(What you need to do) Would you please copy every line below that includes the string "computer"?

(Information supplied)
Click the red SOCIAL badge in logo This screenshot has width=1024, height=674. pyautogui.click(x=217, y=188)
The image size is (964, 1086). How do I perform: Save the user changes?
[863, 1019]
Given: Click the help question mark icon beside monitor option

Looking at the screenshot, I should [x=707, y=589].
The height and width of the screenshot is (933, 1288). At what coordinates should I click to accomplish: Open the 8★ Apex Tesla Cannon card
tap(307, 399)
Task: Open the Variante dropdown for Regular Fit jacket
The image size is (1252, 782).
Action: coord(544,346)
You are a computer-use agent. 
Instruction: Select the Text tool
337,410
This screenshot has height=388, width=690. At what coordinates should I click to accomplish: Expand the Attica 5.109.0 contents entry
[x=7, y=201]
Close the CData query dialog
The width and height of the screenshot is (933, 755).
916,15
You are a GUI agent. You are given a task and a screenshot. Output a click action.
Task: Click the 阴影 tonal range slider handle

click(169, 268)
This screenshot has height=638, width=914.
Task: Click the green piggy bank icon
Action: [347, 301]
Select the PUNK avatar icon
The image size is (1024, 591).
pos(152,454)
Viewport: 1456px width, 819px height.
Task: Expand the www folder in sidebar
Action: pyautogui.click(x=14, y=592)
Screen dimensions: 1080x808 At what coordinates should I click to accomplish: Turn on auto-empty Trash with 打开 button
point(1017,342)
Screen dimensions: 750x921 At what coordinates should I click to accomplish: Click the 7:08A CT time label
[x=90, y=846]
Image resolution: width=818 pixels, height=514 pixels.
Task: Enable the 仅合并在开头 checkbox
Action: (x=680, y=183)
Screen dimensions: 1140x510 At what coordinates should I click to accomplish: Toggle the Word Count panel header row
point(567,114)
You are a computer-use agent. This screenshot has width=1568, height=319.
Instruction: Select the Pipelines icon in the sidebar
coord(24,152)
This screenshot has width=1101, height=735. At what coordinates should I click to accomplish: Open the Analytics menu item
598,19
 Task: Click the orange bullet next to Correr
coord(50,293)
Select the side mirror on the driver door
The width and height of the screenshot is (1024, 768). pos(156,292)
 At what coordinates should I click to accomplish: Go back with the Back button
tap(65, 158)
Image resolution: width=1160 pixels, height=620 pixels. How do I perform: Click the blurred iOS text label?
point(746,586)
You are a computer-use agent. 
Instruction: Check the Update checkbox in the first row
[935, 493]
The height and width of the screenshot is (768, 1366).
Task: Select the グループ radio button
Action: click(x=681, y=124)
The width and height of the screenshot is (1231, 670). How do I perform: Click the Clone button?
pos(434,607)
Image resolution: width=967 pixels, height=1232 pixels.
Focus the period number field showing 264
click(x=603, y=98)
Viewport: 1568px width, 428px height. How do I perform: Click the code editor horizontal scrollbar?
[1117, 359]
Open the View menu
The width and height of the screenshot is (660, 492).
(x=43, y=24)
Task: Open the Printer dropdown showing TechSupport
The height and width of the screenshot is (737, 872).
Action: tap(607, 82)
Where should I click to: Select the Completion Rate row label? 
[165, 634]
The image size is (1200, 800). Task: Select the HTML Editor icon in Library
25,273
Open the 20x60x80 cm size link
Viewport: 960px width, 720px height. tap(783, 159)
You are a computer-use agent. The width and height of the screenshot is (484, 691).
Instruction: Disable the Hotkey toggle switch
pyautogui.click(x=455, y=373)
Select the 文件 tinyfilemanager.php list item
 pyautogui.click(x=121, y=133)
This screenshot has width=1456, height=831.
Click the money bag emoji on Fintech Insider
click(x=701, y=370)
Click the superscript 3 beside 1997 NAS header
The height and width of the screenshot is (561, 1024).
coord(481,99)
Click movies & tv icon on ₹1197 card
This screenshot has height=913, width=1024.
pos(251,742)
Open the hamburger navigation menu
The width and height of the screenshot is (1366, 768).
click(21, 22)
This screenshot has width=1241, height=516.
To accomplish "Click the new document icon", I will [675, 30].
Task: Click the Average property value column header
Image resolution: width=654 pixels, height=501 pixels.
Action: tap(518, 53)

(Response)
You are a computer-use agent. 
You are a computer-use agent. This screenshot has width=1568, height=319.
You are a computer-use agent. 
You are a computer-use agent. The width and height of the screenshot is (484, 691).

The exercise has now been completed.